Extraocular FBs must always be removed. The timing of removal and the technique required vary according to the patient’s clinical status and the type of injury. For the most part the emergency clinician can proceed directly to removal of the object via the techniques described in this section. When the patient is extremely uncooperative (e.g., an intoxicated patient, a mentally deficient patient, or a young child) or when the injury is complicated (e.g., deeply embedded object, multiple foreign objects from a blast injury, or possible globe penetration), consult ophthalmology immediately. A patient with a suspected FB or abrasion after exposure to a projectile (e.g., grinding wheel, hammering, metal objects colliding) should be rigorously evaluated for the presence of a deep intraocular FB. See further discussion later in this chapter. A penetrating injury of the cornea is of particular concern because the iris tissue may prolapse and have an appearance similar to a corneal FB (Fig. 62-13). Hence, in addition to the history of projectile exposure, an irregular pupil, especially a pear-shaped pupil, should alert the clinician that a penetrating injury might have occurred.
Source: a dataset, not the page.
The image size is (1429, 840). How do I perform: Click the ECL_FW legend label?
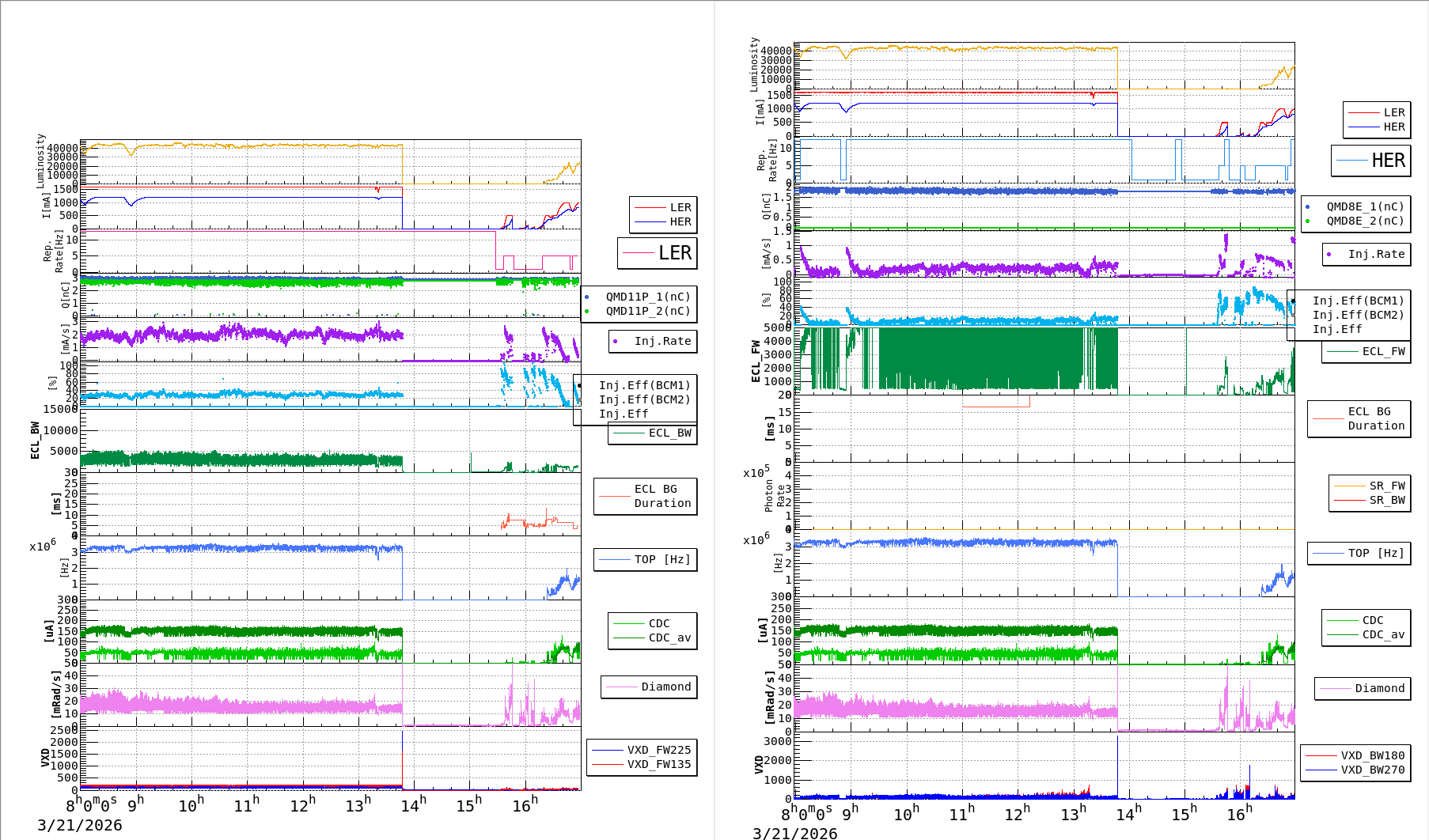pos(1382,351)
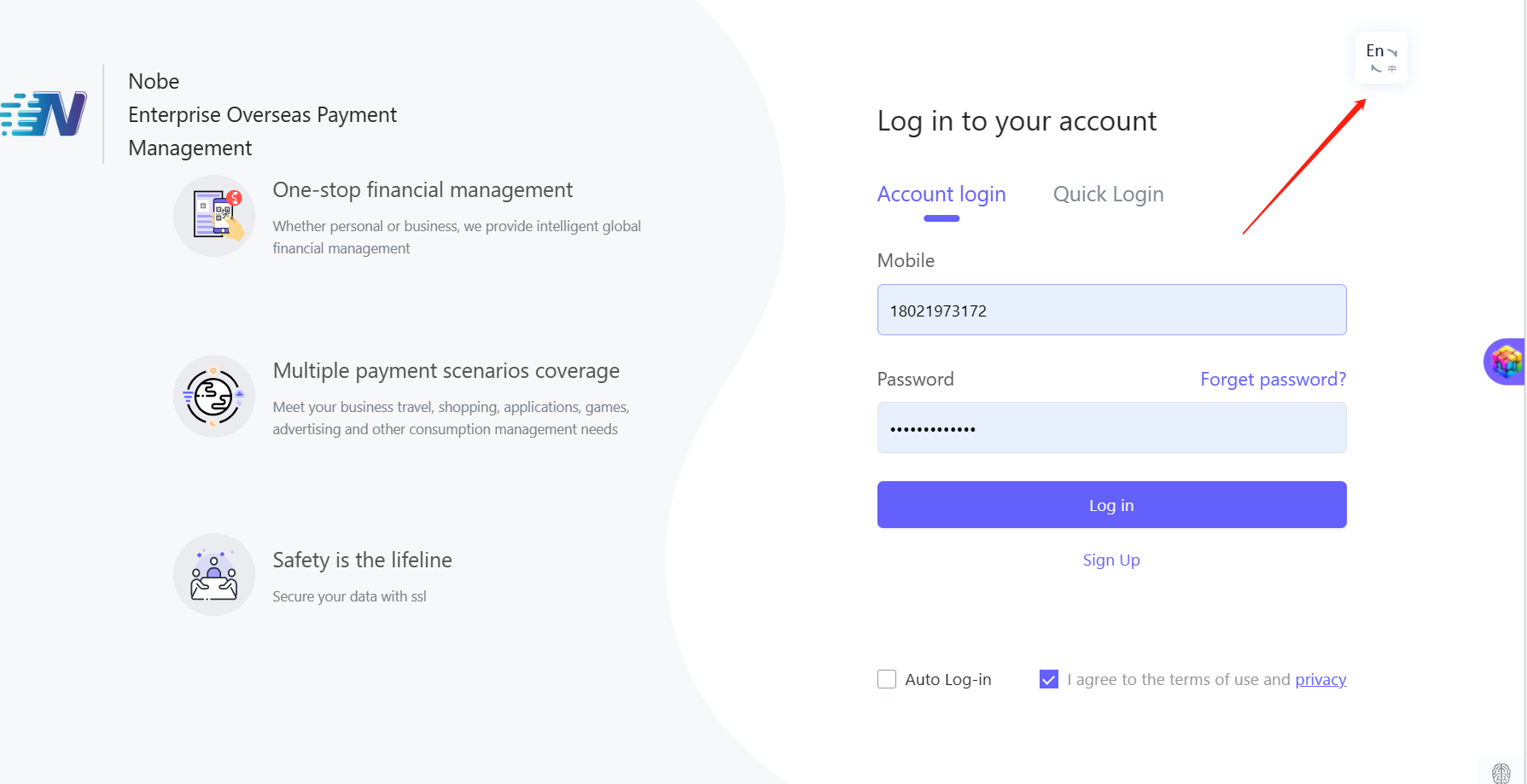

Figure 62-13 Serious eye injuries. A, Corneal laceration with prolapse of the iris. The extruded iris is dark and mimics a corneal foreign body (arrow). Frequently, the only clue is an abnormal pupil, and the extruded iris may not be appreciated as intraocular tissue. The pupil is irregular (often pear or teardrop shaped) and points toward the laceration. B, A pear-shaped pupil without protrusion of the lens is a more subtle, yet characteristic indication of a perforated globe (arrow). C, Another indication of a penetrating globe injury is periorbital fat protruding from an upper eyelid laceration (arrow). This patient was stabbed with a knife. D, This patient has an obviously cloudy lens soon after trauma. A projectile entered the temporal portion of the globe and produced a seemingly minor scleral hemorrhage. Patients with penetrating injuries to the globe should be treated with systemic antibiotics (such as a combination of cefazolin and gentamicin), tetanus toxoid if indicated, and antiemetics to control vomiting (which raises intraocular pressure). (A, Courtesy of Lawrence B. Stack, MD.)

Globe Protection

In the evaluation of a patient in whom a penetrating injury to the globe is suspected, perform a careful expeditious examination of the eye, preferably with a slit lamp. Avoid any pressure on the eye or rapid eye movements. If perforation is obvious (e.g., teardrop pupil, flaccid globe, flat anterior chamber, prolapsed iris) or confirmed by slit lamp (positive Seidel test; see Fig. 62-7, plate 4), do not perform any procedures (except perhaps irrigation) and consult ophthalmology early for definitive diagnosis and care. Until the ophthalmologist arrives, protect the eye from further harm by keeping the patient quiet, elevating the head of the bed, and placing a protective shield over the eye. Commercial shields are available for this purpose. When a metal shield is not available, construct a makeshift protective shield with the material available (e.g., paper, plastic, or Styrofoam cups; Fig. 62-14). The protective shield helps avoid pressure on the globe and overlying tissue and assists in preventing extrusion of vitreous and other ocular contents. Extend the edges of the shield up to or beyond the bony orbital rim for this purpose. Apply adhesive tape over the shield from the forehead to the cheek to secure the shield in position.